[Exercise data]

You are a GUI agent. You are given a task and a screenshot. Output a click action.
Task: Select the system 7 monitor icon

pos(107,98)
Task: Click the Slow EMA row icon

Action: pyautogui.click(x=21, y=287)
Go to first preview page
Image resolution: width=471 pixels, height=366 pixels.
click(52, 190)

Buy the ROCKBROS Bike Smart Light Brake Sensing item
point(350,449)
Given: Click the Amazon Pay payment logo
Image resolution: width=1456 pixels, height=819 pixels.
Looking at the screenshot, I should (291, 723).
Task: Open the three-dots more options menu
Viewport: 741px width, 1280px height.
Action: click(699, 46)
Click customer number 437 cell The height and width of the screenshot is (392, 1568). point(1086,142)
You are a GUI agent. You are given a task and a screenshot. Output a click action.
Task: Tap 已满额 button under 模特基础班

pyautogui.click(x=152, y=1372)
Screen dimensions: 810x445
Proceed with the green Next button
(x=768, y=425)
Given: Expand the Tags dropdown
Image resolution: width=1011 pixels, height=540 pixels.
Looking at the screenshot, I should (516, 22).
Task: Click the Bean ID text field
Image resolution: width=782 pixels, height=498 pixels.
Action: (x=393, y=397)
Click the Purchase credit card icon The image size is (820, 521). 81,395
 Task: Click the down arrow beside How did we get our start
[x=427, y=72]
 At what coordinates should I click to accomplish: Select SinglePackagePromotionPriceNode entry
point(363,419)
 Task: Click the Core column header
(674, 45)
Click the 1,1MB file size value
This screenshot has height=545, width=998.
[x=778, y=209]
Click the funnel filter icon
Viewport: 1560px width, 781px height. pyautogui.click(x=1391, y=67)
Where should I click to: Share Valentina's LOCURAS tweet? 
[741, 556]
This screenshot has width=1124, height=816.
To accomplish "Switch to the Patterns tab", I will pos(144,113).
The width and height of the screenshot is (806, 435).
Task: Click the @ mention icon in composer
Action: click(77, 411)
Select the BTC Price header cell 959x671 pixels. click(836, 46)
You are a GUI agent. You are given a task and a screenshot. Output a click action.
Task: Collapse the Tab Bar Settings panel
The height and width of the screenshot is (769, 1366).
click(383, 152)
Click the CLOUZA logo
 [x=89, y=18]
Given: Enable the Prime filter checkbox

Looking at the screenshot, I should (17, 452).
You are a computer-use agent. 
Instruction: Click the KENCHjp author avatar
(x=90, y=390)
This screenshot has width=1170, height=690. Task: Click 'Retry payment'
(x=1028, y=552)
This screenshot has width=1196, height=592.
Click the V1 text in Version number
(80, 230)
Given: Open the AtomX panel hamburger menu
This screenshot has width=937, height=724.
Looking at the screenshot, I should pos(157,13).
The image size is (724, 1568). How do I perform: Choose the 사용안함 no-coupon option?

[/Exercise data]

■ Your assignment: An exact restatement of the data above is required.

■ Task result:
You are a GUI agent. You are given a task and a screenshot. Output a click action.
Task: Select the system 7 monitor icon

pos(107,98)
Task: Click the Slow EMA row icon

Action: pyautogui.click(x=21, y=287)
Go to first preview page
Image resolution: width=471 pixels, height=366 pixels.
click(52, 190)

Buy the ROCKBROS Bike Smart Light Brake Sensing item
point(350,449)
Given: Click the Amazon Pay payment logo
Image resolution: width=1456 pixels, height=819 pixels.
Looking at the screenshot, I should (291, 723).
Task: Open the three-dots more options menu
Viewport: 741px width, 1280px height.
Action: click(699, 46)
Click customer number 437 cell The height and width of the screenshot is (392, 1568). point(1086,142)
You are a GUI agent. You are given a task and a screenshot. Output a click action.
Task: Tap 已满额 button under 模特基础班

pyautogui.click(x=152, y=1372)
Screen dimensions: 810x445
Proceed with the green Next button
(x=768, y=425)
Given: Expand the Tags dropdown
Image resolution: width=1011 pixels, height=540 pixels.
Looking at the screenshot, I should (516, 22).
Task: Click the Bean ID text field
Image resolution: width=782 pixels, height=498 pixels.
Action: (x=393, y=397)
Click the Purchase credit card icon The image size is (820, 521). 81,395
 Task: Click the down arrow beside How did we get our start
[x=427, y=72]
 At what coordinates should I click to accomplish: Select SinglePackagePromotionPriceNode entry
point(363,419)
 Task: Click the Core column header
(674, 45)
Click the 1,1MB file size value
This screenshot has height=545, width=998.
[x=778, y=209]
Click the funnel filter icon
Viewport: 1560px width, 781px height. pyautogui.click(x=1391, y=67)
Where should I click to: Share Valentina's LOCURAS tweet? 
[741, 556]
This screenshot has width=1124, height=816.
To accomplish "Switch to the Patterns tab", I will pos(144,113).
The width and height of the screenshot is (806, 435).
Task: Click the @ mention icon in composer
Action: click(77, 411)
Select the BTC Price header cell 959x671 pixels. click(836, 46)
You are a GUI agent. You are given a task and a screenshot. Output a click action.
Task: Collapse the Tab Bar Settings panel
The height and width of the screenshot is (769, 1366).
click(383, 152)
Click the CLOUZA logo
 [x=89, y=18]
Given: Enable the Prime filter checkbox

Looking at the screenshot, I should (17, 452).
You are a computer-use agent. 
Instruction: Click the KENCHjp author avatar
(x=90, y=390)
This screenshot has width=1170, height=690. Task: Click 'Retry payment'
(x=1028, y=552)
This screenshot has width=1196, height=592.
Click the V1 text in Version number
(80, 230)
Given: Open the AtomX panel hamburger menu
This screenshot has width=937, height=724.
Looking at the screenshot, I should pos(157,13).
The image size is (724, 1568). How do I perform: Choose the 사용안함 no-coupon option?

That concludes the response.